## PROVIDED PASSAGE
= = = = =

Hypertensive disorders of pregnancy are associated with cardiovascular disease later in life. Given that hypertensive disorders of pregnancy often occur at a relatively young age, there might be an opportunity to use preventive measures to reduce the risk of early cardiovascular disease and mortality. The aim of this study was to assess the risk of cardiovascular mortality in women after a hypertensive disorder of pregnancy.
In this population-based cohort study, the Netherlands Perinatal Registry (PRN) and the national death registry at the Dutch Central Bureau for Statistics were linked. We analysed women in the Netherlands with a first birth during 1995–2015 to determine the association between cardiovascular mortality and hypertensive disorders of pregnancy (based on recorded diastolic blood pressure or proteinuria, or both). We analysed the association between the highest diastolic blood pressure measured in pregnancy and cardiovascular mortality and constructed survival curves to assess cardiovascular mortality after hypertensive disorders of pregnancy, specifically pre-eclampsia and gestational hypertension. To differentiate between the severity of hypertensive disorders of pregnancy, cardiovascular mortality was assessed in women with a combination of hypertensive disorders of pregnancy with preterm birth (gestational age <37 weeks) and growth restriction (birthweight in the 10th percentile or less). All hazard ratios (HRs)were adjusted for maternal age.

= = = = =

(Saved data entries)
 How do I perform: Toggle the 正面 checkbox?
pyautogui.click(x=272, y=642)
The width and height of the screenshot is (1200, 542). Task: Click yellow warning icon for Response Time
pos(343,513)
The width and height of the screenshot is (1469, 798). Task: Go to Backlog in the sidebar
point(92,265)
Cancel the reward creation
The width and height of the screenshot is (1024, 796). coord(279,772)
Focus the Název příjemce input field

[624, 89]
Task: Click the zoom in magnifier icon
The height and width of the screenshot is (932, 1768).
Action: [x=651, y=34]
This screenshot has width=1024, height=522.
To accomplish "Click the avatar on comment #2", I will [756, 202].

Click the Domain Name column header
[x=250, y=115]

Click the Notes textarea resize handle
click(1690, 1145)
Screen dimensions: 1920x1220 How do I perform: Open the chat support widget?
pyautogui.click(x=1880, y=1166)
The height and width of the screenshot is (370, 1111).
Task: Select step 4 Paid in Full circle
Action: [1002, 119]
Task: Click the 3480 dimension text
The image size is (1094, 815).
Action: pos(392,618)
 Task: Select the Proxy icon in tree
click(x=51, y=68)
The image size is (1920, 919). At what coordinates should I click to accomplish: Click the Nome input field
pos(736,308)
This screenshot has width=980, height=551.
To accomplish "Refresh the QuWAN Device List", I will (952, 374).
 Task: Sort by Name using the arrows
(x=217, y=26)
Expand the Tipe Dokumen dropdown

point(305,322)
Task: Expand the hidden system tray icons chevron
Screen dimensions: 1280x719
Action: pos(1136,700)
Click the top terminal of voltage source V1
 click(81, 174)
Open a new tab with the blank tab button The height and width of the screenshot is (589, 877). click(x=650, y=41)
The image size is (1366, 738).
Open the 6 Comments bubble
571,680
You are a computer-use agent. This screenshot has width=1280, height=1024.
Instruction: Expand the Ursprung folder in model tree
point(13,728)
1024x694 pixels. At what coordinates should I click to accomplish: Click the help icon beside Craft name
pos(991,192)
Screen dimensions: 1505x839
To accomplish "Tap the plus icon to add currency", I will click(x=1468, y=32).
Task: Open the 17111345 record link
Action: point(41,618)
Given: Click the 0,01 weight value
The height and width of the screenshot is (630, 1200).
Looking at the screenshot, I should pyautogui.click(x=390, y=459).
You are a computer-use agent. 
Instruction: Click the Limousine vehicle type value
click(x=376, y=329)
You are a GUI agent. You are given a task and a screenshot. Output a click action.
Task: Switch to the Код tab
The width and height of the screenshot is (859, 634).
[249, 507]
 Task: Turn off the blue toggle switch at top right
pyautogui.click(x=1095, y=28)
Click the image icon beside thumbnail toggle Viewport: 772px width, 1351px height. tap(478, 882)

= = = = =

## ASSIGNMENT 1
From the passage on hypertensive disorders of pregnancy, extract the portion that begins at the words "Hypertensive disorders of pregnancy are" and stops after the words "disorder of pregnancy.".
## ASSIGNMENT 2
List every parenthetical remark that appears in the passage on hypertensive disorders of pregnancy, in the order in which they occur.

## TASK RESULT 1
Hypertensive disorders of pregnancy are associated with cardiovascular disease later in life. Given that hypertensive disorders of pregnancy often occur at a relatively young age, there might be an opportunity to use preventive measures to reduce the risk of early cardiovascular disease and mortality. The aim of this study was to assess the risk of cardiovascular mortality in women after a hypertensive disorder of pregnancy.

## TASK RESULT 2
- (PRN)
- (based on recorded diastolic blood pressure or proteinuria, or both)
- (gestational age <37 weeks)
- (birthweight in the 10th percentile or less)
- (HRs)